Reproduce the data in full, exactly as it appears.

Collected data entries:
+ + +

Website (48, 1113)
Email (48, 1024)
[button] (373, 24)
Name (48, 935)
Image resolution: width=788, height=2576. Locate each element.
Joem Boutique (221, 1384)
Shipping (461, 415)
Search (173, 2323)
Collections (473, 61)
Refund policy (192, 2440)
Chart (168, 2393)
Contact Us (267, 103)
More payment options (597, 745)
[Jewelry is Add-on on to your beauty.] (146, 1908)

+ + +

**TASK OUTPUT:**
Website (48, 1113)
Email (48, 1024)
[button] (373, 24)
Name (48, 935)
Image resolution: width=788, height=2576. Locate each element.
Joem Boutique (221, 1384)
Shipping (461, 415)
Search (173, 2323)
Collections (473, 61)
Refund policy (192, 2440)
Chart (168, 2393)
Contact Us (267, 103)
More payment options (597, 745)
[Jewelry is Add-on on to your beauty.] (146, 1908)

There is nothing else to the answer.